Measure Complexity Explanation
Time O(n) initialization, O(log n) per pickIndex() Prefix sums are built once, binary search is logarithmic
Space O(n) Stores the prefix sum array

The preprocessing step scans the input array once to compute cumulative sums, requiring linear time. Each call to pickIndex() performs a binary search over the prefix sums, reducing lookup time to logarithmic complexity. Since we store one prefix sum per element, the extra memory usage is linear.

Test Cases

from collections import Counter

# Example 1
solution = Solution([1])
assert solution.pickIndex() == 0  # single element always returns 0

# Example 2
solution = Solution([1, 3])

for _ in range(100):
    result = solution.pickIndex()
    assert result in [0, 1]  # valid index only

# Boundary case: minimum input size
solution = Solution([100000])
assert solution.pickIndex() == 0  # only one possible choice

# Uneven probability distribution
solution = Solution([1, 100000])

results = [solution.pickIndex() for _ in range(1000)]
count = Counter(results)

assert count[1] > count[0]  # larger weight dominates

# Equal weights
solution = Solution([5, 5, 5])

for _ in range(100):
    result = solution.pickIndex()
    assert result in [0, 1, 2]  # all indices valid

# Larger input
weights = [1] * 10000
solution = Solution(weights)

for _ in range(100):
    result = solution.pickIndex()
    assert 0 <= result < 10000  # handles max array size

Test Summary

Test Why
[1] Validates single-element edge case
[1,3] Confirms normal weighted behavior
[100000] Tests large weight with one index
[1,100000] Ensures dominant probability works
[5,5,5] Validates equal probability setup
10000 identical weights Stress test for maximum input size

Edge Cases

Single Element Array

A case like:

w = [1]

can expose indexing bugs if binary search assumes multiple elements exist. Since there is only one valid interval, every random number must map to index 0.

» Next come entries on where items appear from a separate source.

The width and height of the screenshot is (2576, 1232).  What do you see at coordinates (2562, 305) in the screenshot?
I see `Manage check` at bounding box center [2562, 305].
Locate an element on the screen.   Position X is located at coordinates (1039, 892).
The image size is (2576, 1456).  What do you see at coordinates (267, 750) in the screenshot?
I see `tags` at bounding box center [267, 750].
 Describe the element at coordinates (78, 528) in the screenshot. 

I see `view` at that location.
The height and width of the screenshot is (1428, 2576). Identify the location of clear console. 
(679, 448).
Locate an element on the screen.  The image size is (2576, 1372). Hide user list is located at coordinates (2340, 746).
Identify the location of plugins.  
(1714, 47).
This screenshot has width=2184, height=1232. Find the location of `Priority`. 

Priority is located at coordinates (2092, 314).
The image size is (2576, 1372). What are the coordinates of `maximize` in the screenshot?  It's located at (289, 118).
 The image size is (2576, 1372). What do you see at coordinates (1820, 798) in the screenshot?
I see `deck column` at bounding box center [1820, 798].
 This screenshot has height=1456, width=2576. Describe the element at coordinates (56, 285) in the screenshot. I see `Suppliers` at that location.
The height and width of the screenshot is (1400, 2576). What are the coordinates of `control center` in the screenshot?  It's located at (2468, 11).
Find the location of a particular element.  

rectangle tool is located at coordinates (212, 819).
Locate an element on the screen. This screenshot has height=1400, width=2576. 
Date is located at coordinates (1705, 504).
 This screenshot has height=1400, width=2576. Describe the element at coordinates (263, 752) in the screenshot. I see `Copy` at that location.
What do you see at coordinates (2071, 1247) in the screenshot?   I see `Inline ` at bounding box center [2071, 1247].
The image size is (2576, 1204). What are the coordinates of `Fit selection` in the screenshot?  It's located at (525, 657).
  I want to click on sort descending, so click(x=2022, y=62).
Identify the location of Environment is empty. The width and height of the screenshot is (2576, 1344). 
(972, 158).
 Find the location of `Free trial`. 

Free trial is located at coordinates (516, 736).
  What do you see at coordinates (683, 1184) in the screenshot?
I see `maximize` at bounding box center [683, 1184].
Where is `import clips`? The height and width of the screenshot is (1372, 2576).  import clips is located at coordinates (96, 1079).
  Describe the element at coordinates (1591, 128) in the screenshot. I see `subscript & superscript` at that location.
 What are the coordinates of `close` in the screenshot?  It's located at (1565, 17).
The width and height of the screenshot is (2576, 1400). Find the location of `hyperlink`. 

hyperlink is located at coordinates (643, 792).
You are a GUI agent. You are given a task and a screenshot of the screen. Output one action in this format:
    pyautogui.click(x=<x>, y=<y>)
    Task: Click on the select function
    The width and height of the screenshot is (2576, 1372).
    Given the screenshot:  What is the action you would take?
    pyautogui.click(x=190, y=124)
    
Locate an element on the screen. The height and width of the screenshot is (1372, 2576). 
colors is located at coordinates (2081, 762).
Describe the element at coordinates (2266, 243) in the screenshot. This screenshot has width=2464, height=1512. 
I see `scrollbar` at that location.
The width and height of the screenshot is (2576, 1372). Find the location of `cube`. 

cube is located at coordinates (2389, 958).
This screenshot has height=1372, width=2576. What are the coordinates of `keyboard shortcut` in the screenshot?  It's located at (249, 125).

Our implementation handles this naturally because the prefix sum array becomes:

[1]

and binary search always returns 0.

Extremely Skewed Weights

Consider:

w = [1, 100000]

A naive implementation might suffer from overflow or probability mistakes.

Our interval representation avoids this issue entirely:

prefix = [1, 100001]

The second index simply owns most of the probability space, so it is selected more frequently as intended.

Large Number of Calls

Since pickIndex() may be called up to 10^4 times, repeatedly recomputing cumulative weights would waste time.

By preprocessing prefix sums once in the constructor, every query becomes an efficient binary search:

O(log n)

This ensures strong performance even at maximum constraints.